While Paul did use bronze for the power cylinder, I seriously doubt that it is necessary to the engine's operation. I have a very similar size Stirling that utilizes a steel cylinder with an aluminum piston and it's a very dependable runner. The fit of the piston in the cylinder is far more important than the materials from which they are made.


----------



## deere_x475guy (Jan 6, 2008)

Marv thanks, that is exactly the information I was looking for. I have some 2" and 1.5" dia SS on hand. Not use if it's 303, 304 or what...It has yellow paint on the end. I need to get in touch with the guy I bought this from 5 years ago and see if he remembers....I knew I should have wrote in on the bars...

Now back to the bender build..)


----------



## Philjoe5 (Jan 6, 2008)

Let me add my $0.02. The HSM plans called for a bronze hot end. Have you priced bronze in the 2" diameter lately?  However, at NAMES last year I saw this design running nicely at 3 different locations. Everyone was using some type of stainless. I used 1144 steel for mine.

Cheers,
Phil


----------



## deere_x475guy (Jan 6, 2008)

Phil thanks for your input..and yes I was trying to say away from the more expensive materials. I have plenty of the other stuff. BTW your sterlings look great....nice job!


----------



## BobWarfield (Jan 6, 2008)

FWIW, ABEC7 skate bearings are cheap. Buy them off eBay. I have bought several assortments so I'd have some on hand.

I had actually thought to make this Stirling my first CNC project. Then I came across the Hula Hula and decided it would be easier as a first. So now the Stirling will be my second CNC, LOL. 

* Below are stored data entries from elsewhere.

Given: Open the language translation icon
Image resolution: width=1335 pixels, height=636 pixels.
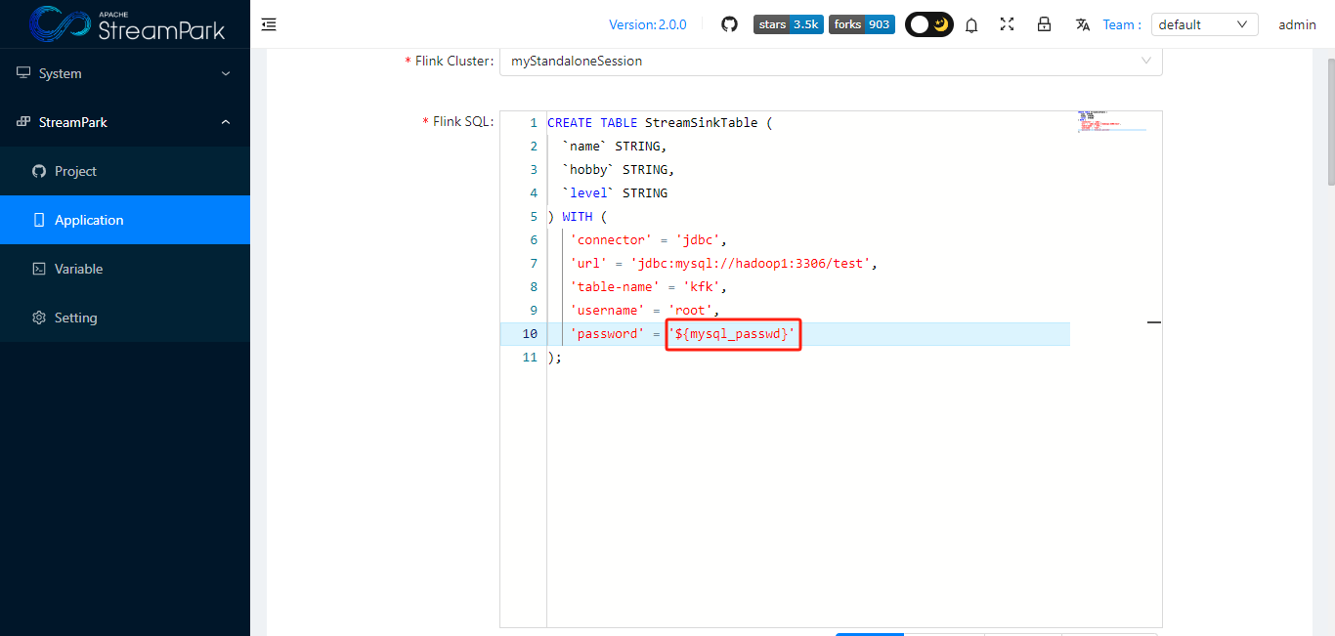Looking at the screenshot, I should (1082, 24).
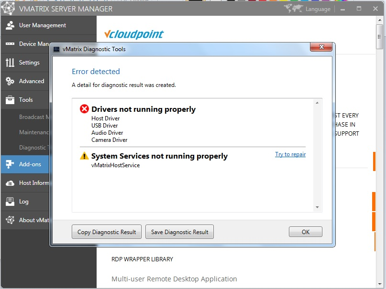Open Advanced gears icon
Viewport: 386px width, 289px height.
(10, 81)
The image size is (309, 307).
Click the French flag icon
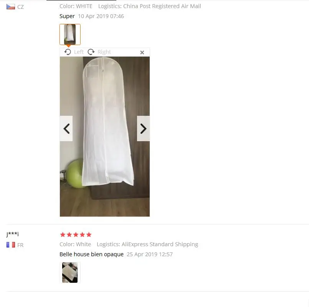pyautogui.click(x=11, y=245)
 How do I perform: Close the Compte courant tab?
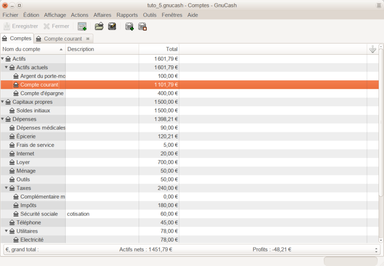[87, 39]
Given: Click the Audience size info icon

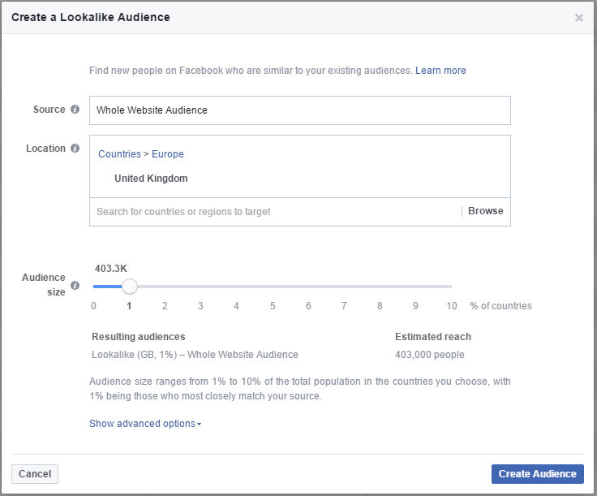Looking at the screenshot, I should (x=75, y=286).
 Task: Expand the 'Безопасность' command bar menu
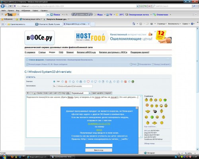174,24
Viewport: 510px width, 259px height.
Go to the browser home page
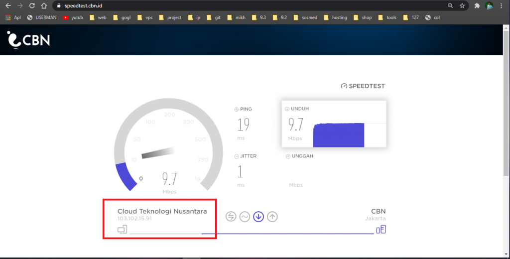44,6
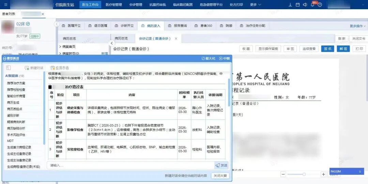Open the 更多操作 dropdown

pyautogui.click(x=357, y=26)
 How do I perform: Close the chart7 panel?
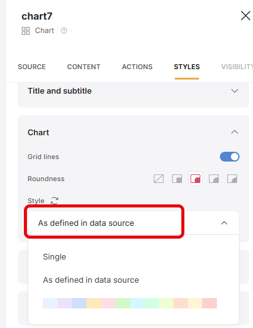246,16
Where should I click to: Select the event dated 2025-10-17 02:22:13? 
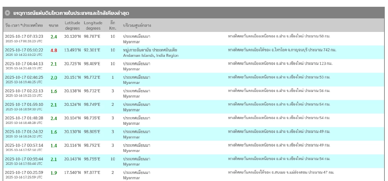(24, 91)
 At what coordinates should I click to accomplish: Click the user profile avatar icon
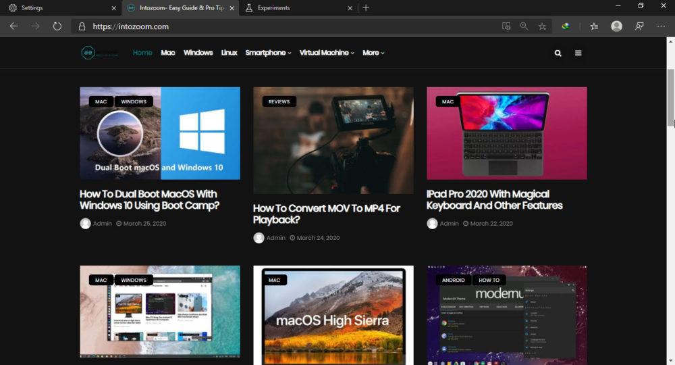[616, 26]
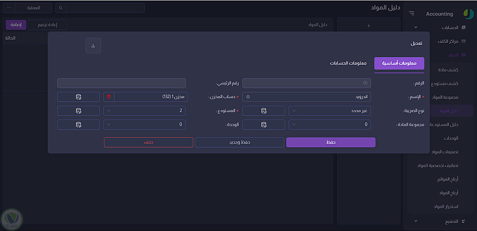Switch to معلومات الحسابات tab
The image size is (477, 231).
coord(348,63)
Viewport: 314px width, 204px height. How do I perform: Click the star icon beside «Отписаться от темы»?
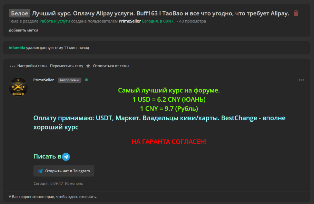89,65

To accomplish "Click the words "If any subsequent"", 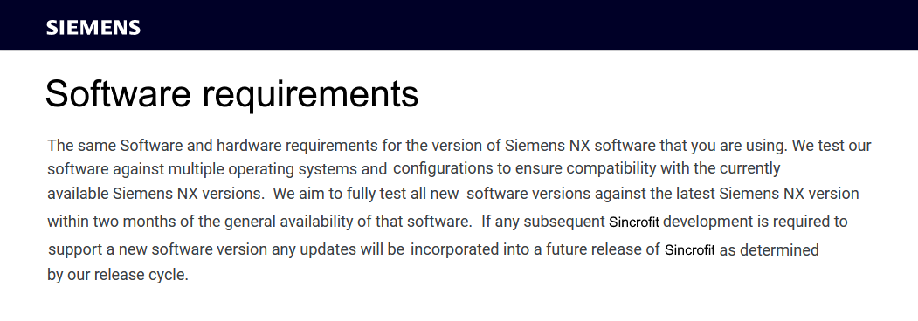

I guess I'd better get back to work finishing the CNC conversions, eh?

Best,

BW

PS  PowderKeg (Wes) has been sending me links to Stirling pages on the web. I'm putting together a compendium of Stirling resources on my cnccookbook web site. When it's ready, I'll post so ya'll can see it.


----------



## deere_x475guy (Jan 6, 2008)

BW thanks for the tip about the skate bearings. I will keep that in mind when I need some. Let us know when you get the sterling resources on your site. I would be nice to have one place to look.


----------



## S_J_H (Jan 12, 2008)

I built a version of that engine in the 2005 issue. I changed up the look of it a tad just for fun. It runs well and I used run of the mill bearings. It was a fun project.
Steve


----------



## Powder keg (Jan 12, 2008)

Nice!!!


----------



## Brass_Machine (Jan 12, 2008)

Nice! Gonna order that back issue of HSM.



Eric


----------